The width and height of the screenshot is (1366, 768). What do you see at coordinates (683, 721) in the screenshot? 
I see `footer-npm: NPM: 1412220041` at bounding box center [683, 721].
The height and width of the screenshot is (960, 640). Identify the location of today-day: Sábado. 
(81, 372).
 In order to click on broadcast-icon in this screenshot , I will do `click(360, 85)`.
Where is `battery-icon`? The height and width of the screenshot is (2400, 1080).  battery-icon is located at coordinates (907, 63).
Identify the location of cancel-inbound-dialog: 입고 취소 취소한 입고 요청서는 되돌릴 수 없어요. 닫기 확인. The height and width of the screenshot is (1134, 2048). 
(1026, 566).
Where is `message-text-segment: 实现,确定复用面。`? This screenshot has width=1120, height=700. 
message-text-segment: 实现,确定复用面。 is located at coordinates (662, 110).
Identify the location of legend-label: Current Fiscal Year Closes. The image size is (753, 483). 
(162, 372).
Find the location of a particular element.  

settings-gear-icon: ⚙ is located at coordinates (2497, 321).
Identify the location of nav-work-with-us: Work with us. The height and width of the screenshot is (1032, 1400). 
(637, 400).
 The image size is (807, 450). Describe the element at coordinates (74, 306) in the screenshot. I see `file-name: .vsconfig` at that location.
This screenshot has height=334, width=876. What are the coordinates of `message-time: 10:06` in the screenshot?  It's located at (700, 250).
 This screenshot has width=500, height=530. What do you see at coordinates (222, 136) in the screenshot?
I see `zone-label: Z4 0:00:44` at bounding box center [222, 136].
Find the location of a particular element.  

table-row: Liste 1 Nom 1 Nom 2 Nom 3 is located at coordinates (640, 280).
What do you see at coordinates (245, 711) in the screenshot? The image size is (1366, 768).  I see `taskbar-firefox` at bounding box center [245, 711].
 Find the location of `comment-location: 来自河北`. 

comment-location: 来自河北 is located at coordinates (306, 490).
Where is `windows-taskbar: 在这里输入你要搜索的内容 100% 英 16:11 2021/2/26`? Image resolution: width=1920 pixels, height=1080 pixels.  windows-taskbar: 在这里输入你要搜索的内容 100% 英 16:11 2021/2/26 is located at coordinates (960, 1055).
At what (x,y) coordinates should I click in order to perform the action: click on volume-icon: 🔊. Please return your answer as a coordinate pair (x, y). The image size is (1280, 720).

- _Opdracht_
Neem de regels hierboven letterlijk over, te beginnen bij de regel met "coordinates (907, 63)." en eindigend bij de regel met "The image size is (807, 450).". Beide regels horen erbij.

- _Uitgewerkte opgave_
Where is `battery-icon`? The height and width of the screenshot is (2400, 1080).  battery-icon is located at coordinates (907, 63).
Identify the location of cancel-inbound-dialog: 입고 취소 취소한 입고 요청서는 되돌릴 수 없어요. 닫기 확인. The height and width of the screenshot is (1134, 2048). 
(1026, 566).
Where is `message-text-segment: 实现,确定复用面。`? This screenshot has width=1120, height=700. 
message-text-segment: 实现,确定复用面。 is located at coordinates (662, 110).
Identify the location of legend-label: Current Fiscal Year Closes. The image size is (753, 483). 
(162, 372).
Find the location of a particular element.  

settings-gear-icon: ⚙ is located at coordinates (2497, 321).
Identify the location of nav-work-with-us: Work with us. The height and width of the screenshot is (1032, 1400). 
(637, 400).
 The image size is (807, 450). Describe the element at coordinates (74, 306) in the screenshot. I see `file-name: .vsconfig` at that location.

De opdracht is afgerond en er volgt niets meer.